# EXCERPTED PASSAGE
------------------------------------
The Overlook
- Hardcover edition
- Author: Michael Connelly
- Language: English
- Series: Harry Bosch, #13
- Genre: Crime fiction, mystery
- Publisher: Little, Brown (USA), Orion (UK)
- Publication place: United States
- Published in English: May 22, 2007 (USA); June 2007 (UK)
- Media type: Print (hardback & paperback)
- Pages: 240pp (USA); 272pp (UK)
- ISBN: 0-316-01895-3 (USA); 0-752-88968-0 (UK)
- OCLC: 78893574
- Dewey Decimal: 813/.54 22
- LC Class: PS3553.O51165 O94 2007
- Preceded by: Echo Park
- Followed by: The Brass Verdict

= The Overlook =

2007 crime novel by Michael Connelly

The Overlook is the 18th novel by American crime writer Michael Connelly, and the 13th featuring the Los Angeles detective Hieronymus "Harry" Bosch.

The novel first appeared in serialised form in The New York Times Magazine, in 16 installments published from September 17, 2006 to January 21, 2007.

The title of the book is in reference to the scene of the crime in the opening chapter. The location described in the novel is based on an actual overlook above the Hollywood Reservoir and Mulholland Dam, located on the 3100 block of Canyon Lake Drive in the Hollywood Hills neighborhood of Los Angeles.

== Plot summary==
Evidence mounts that the murder of Stanley Kent is part of a terrorist plot to build and deploy a dirty bomb, justifying the FBI's moves to push the Los Angeles Police Department (LAPD) and Bosch to the sidelines. Refusing to be sidelined, Bosch aggressively works around the FBI in order to track down Kent's killers; this is much to the chagrin of his young, inexperienced partner, who sees his career at the LAPD jeopardized by Bosch's actions. The FBI agents, including Rachel Walling, view Bosch as endangering their attempts to retrieve the missing caesium and to track down known terrorists. Relying on instinct and experience, Bosch pursues his line of inquiry, ultimately succeeding in solving the murder and recovering the cesium.

==Characters==
- Harry Bosch, the lead detective on the case, who is the principal protagonist of this and twelve previous Harry Bosch novels.
- Rachel Walling, who was romantically involved with Harry in a number of previous Harry Bosch novels. In this story, while Harry has hopes of re-connecting with Rachel, their relationship is strained, owing to conflicting views on how the investigation should be carried out.
- Ignacio "Iggy" Ferras, Bosch's young partner. Iggy wants to play by the book and is seriously disturbed by Bosch's let's-break-the-rules attitude. At one point, he tells Bosch that he cannot work with him and will be requesting a new partner.
------------------------------------
# RECORDS SHOWN
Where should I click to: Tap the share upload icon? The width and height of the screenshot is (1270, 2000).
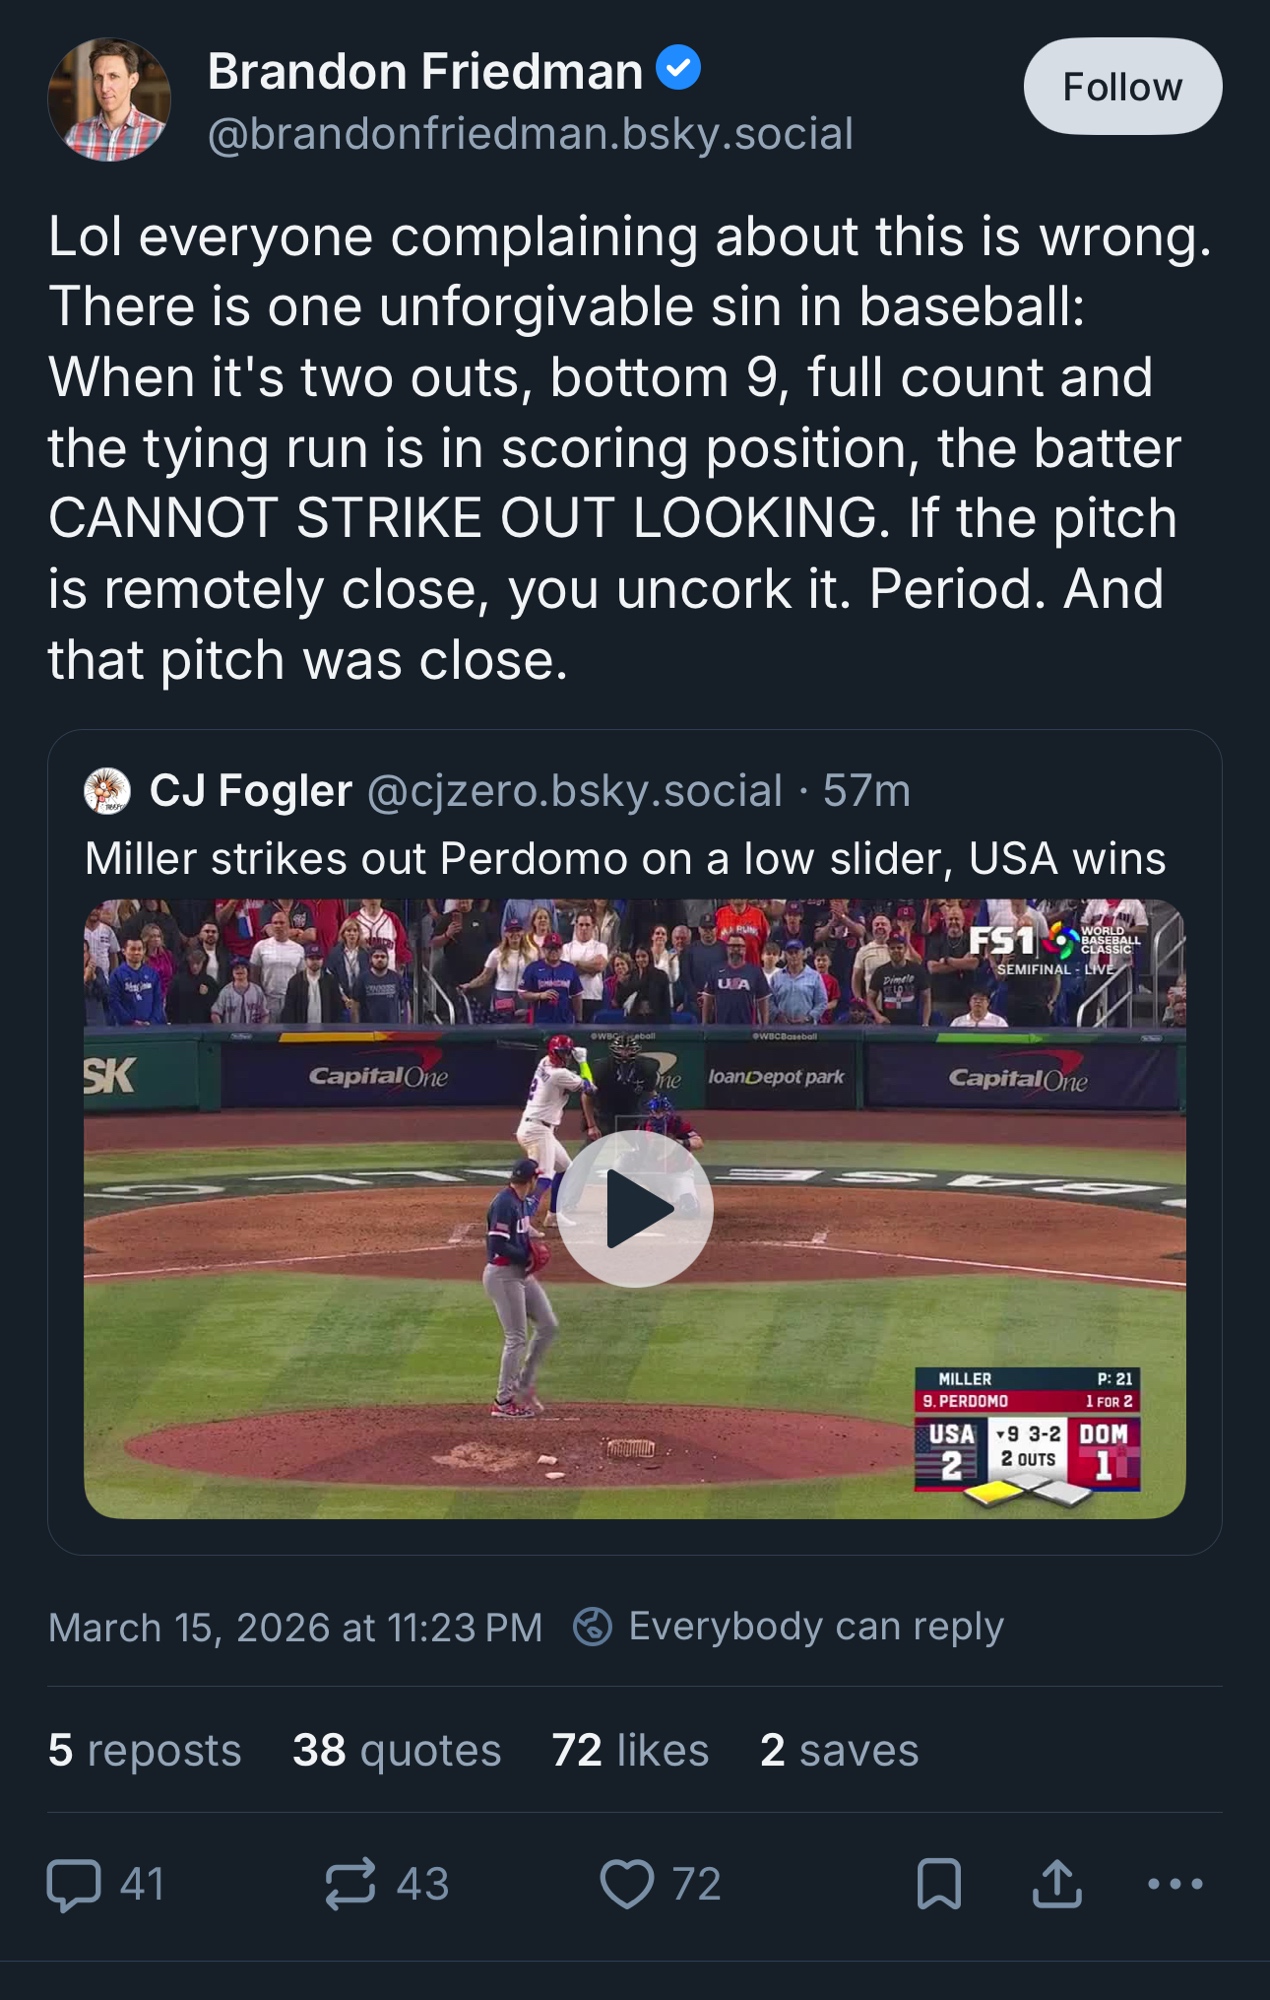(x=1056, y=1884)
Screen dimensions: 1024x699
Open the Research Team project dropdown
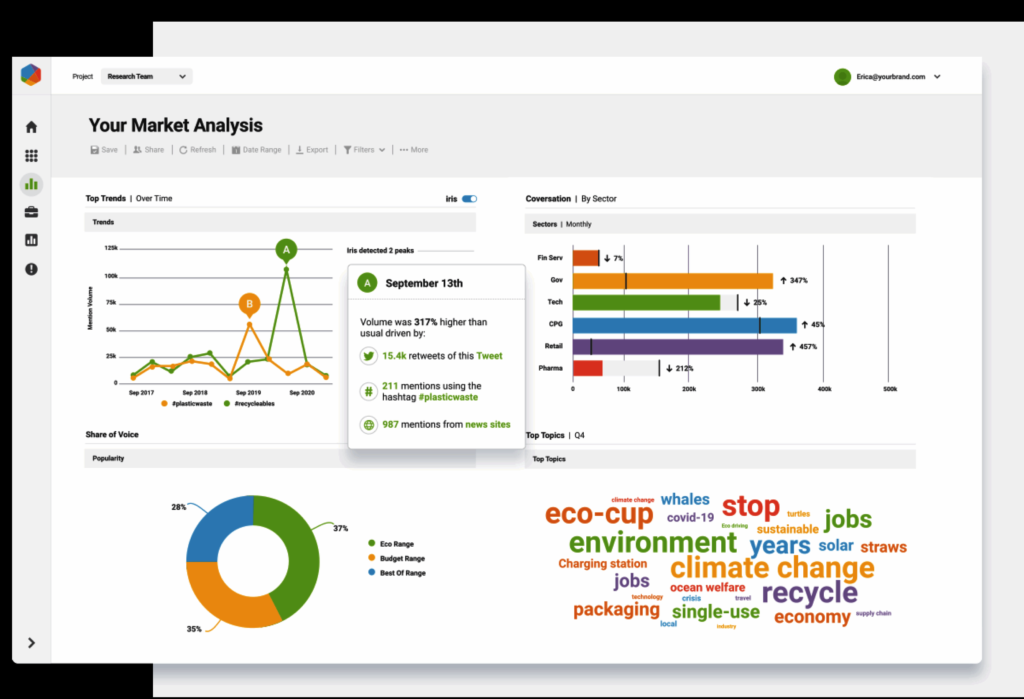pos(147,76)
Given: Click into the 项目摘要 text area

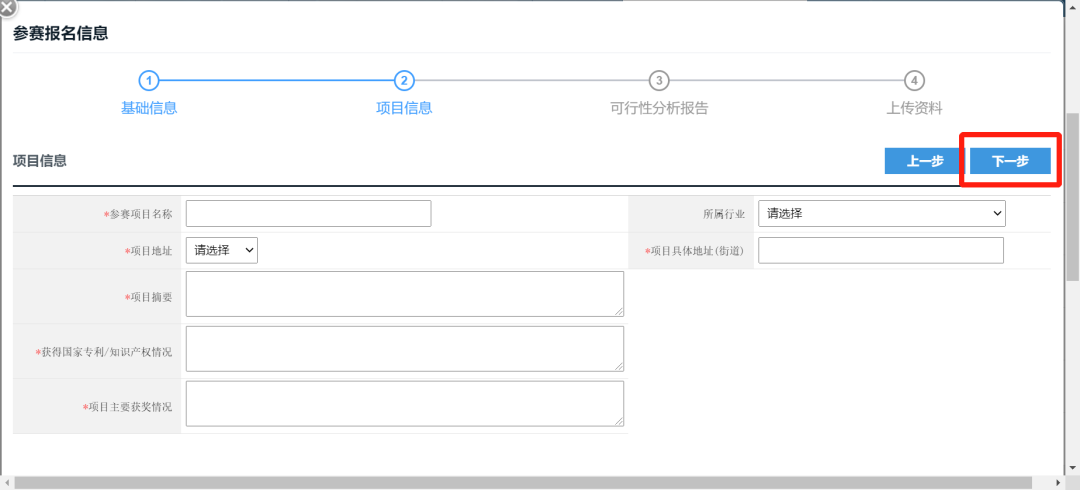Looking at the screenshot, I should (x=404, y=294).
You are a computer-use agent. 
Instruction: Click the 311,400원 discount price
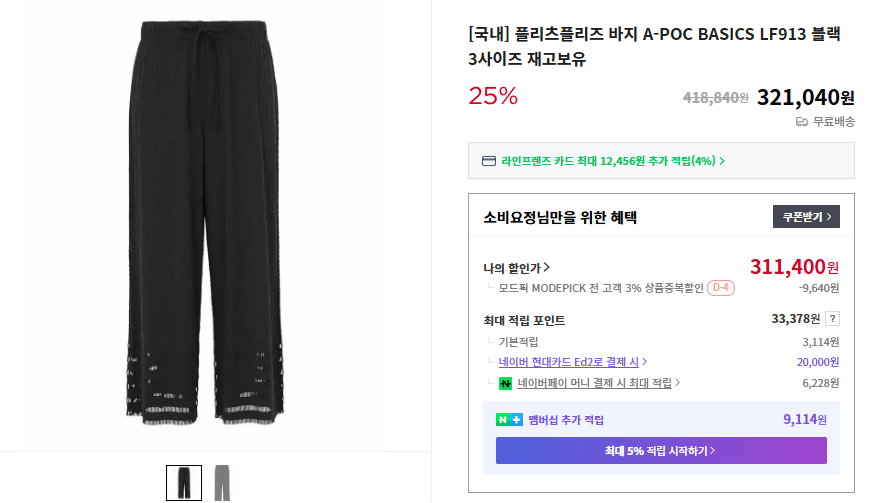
------------------------------------
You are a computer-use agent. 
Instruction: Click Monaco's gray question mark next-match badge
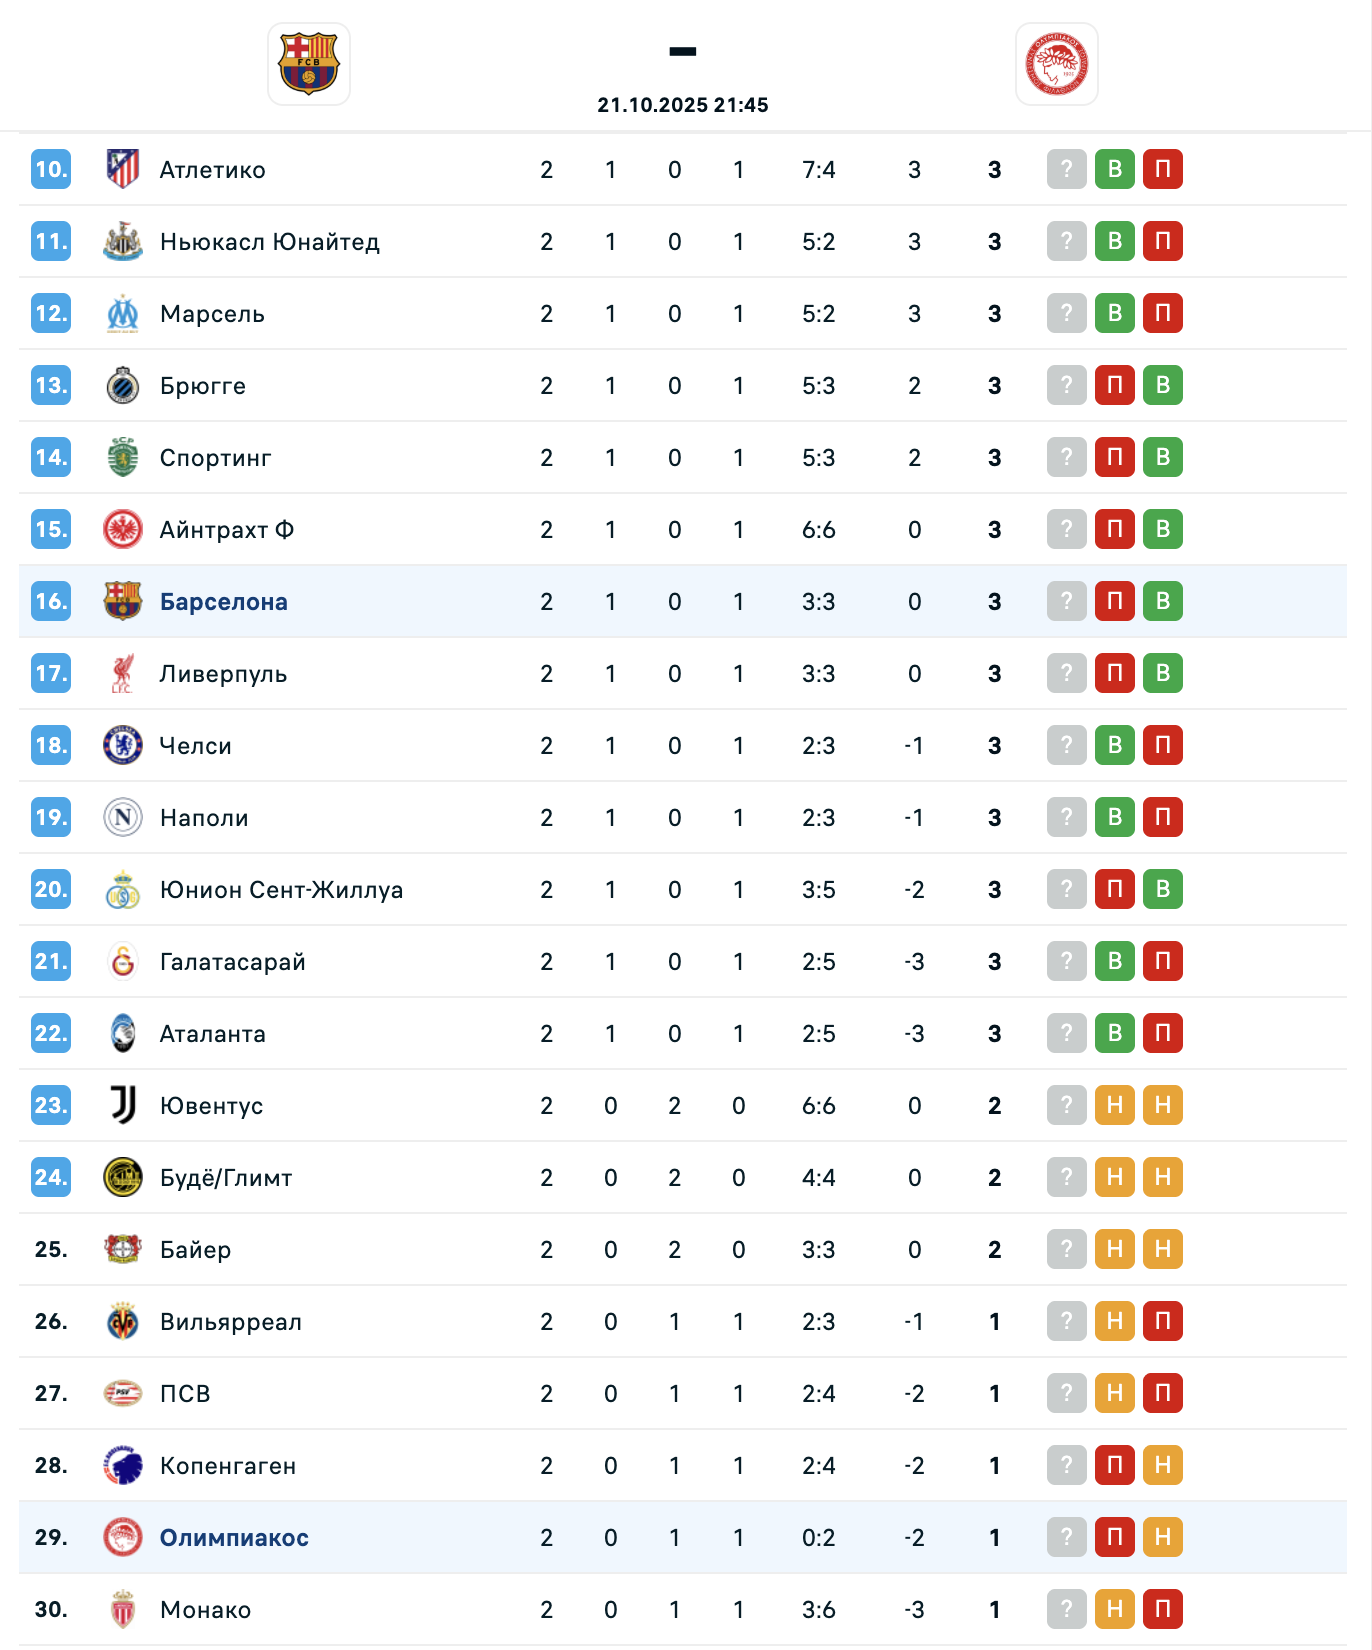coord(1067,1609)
------------------------------------
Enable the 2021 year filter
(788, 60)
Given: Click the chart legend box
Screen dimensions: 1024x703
------------------------------------
# TASK REQUIREMENTS
Rewrite the part of the article on The Overlook between "- Rachel Walling, who" and "a new partner.", inclusive, replacing "strained" with "tense".

# RESPONSE AREA
- Rachel Walling, who was romantically involved with Harry in a number of previous Harry Bosch novels. In this story, while Harry has hopes of re-connecting with Rachel, their relationship is tense, owing to conflicting views on how the investigation should be carried out.
- Ignacio "Iggy" Ferras, Bosch's young partner. Iggy wants to play by the book and is seriously disturbed by Bosch's let's-break-the-rules attitude. At one point, he tells Bosch that he cannot work with him and will be requesting a new partner.